- _Task prompt_
Retype each of the entries below word for word, keeping every line in its original order.
** START Listing **
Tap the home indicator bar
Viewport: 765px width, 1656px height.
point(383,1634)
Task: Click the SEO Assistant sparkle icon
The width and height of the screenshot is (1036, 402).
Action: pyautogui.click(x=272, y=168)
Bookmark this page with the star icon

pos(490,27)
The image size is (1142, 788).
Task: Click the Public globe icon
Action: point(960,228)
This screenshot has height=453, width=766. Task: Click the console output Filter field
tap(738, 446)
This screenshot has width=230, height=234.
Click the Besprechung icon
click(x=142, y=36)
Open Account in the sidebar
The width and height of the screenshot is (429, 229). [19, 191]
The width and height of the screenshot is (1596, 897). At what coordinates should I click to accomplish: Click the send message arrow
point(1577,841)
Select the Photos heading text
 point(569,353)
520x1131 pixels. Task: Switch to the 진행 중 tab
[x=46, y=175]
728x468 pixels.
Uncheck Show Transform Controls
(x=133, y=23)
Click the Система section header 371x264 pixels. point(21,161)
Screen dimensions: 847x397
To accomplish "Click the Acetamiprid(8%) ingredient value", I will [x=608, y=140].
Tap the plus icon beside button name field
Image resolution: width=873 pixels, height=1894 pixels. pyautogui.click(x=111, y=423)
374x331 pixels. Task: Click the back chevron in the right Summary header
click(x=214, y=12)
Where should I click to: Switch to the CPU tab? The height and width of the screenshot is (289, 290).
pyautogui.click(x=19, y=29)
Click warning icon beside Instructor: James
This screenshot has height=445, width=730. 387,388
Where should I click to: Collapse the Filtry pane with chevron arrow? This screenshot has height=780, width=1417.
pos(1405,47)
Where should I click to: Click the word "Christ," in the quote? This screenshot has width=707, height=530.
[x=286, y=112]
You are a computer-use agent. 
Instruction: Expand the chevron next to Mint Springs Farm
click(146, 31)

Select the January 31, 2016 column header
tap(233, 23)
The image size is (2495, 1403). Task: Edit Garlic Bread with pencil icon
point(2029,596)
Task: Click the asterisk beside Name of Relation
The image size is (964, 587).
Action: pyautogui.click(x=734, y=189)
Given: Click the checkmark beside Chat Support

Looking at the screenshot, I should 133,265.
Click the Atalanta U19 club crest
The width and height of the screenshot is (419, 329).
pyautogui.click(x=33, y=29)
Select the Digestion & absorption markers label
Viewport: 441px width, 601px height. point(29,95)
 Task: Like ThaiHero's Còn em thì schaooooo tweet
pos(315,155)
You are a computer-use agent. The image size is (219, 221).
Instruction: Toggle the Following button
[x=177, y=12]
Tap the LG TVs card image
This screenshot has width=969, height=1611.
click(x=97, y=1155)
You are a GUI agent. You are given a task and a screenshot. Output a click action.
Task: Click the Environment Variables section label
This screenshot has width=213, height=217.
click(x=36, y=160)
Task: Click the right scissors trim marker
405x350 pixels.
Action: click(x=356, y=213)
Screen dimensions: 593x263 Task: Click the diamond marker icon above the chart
** END Listing **
- _The answer_
Tap the home indicator bar
Viewport: 765px width, 1656px height.
point(383,1634)
Task: Click the SEO Assistant sparkle icon
The width and height of the screenshot is (1036, 402).
Action: pyautogui.click(x=272, y=168)
Bookmark this page with the star icon

pos(490,27)
The image size is (1142, 788).
Task: Click the Public globe icon
Action: point(960,228)
This screenshot has height=453, width=766. Task: Click the console output Filter field
tap(738, 446)
This screenshot has width=230, height=234.
Click the Besprechung icon
click(x=142, y=36)
Open Account in the sidebar
The width and height of the screenshot is (429, 229). [19, 191]
The width and height of the screenshot is (1596, 897). At what coordinates should I click to accomplish: Click the send message arrow
point(1577,841)
Select the Photos heading text
 point(569,353)
520x1131 pixels. Task: Switch to the 진행 중 tab
[x=46, y=175]
728x468 pixels.
Uncheck Show Transform Controls
(x=133, y=23)
Click the Система section header 371x264 pixels. point(21,161)
Screen dimensions: 847x397
To accomplish "Click the Acetamiprid(8%) ingredient value", I will [x=608, y=140].
Tap the plus icon beside button name field
Image resolution: width=873 pixels, height=1894 pixels. pyautogui.click(x=111, y=423)
374x331 pixels. Task: Click the back chevron in the right Summary header
click(x=214, y=12)
Where should I click to: Switch to the CPU tab? The height and width of the screenshot is (289, 290).
pyautogui.click(x=19, y=29)
Click warning icon beside Instructor: James
This screenshot has height=445, width=730. 387,388
Where should I click to: Collapse the Filtry pane with chevron arrow? This screenshot has height=780, width=1417.
pos(1405,47)
Where should I click to: Click the word "Christ," in the quote? This screenshot has width=707, height=530.
[x=286, y=112]
You are a computer-use agent. 
Instruction: Expand the chevron next to Mint Springs Farm
click(146, 31)

Select the January 31, 2016 column header
tap(233, 23)
The image size is (2495, 1403). Task: Edit Garlic Bread with pencil icon
point(2029,596)
Task: Click the asterisk beside Name of Relation
The image size is (964, 587).
Action: pyautogui.click(x=734, y=189)
Given: Click the checkmark beside Chat Support

Looking at the screenshot, I should 133,265.
Click the Atalanta U19 club crest
The width and height of the screenshot is (419, 329).
pyautogui.click(x=33, y=29)
Select the Digestion & absorption markers label
Viewport: 441px width, 601px height. point(29,95)
 Task: Like ThaiHero's Còn em thì schaooooo tweet
pos(315,155)
You are a computer-use agent. The image size is (219, 221).
Instruction: Toggle the Following button
[x=177, y=12]
Tap the LG TVs card image
This screenshot has width=969, height=1611.
click(x=97, y=1155)
You are a GUI agent. You are given a task and a screenshot. Output a click action.
Task: Click the Environment Variables section label
This screenshot has width=213, height=217.
click(x=36, y=160)
Task: Click the right scissors trim marker
405x350 pixels.
Action: click(x=356, y=213)
Screen dimensions: 593x263 Task: Click the diamond marker icon above the chart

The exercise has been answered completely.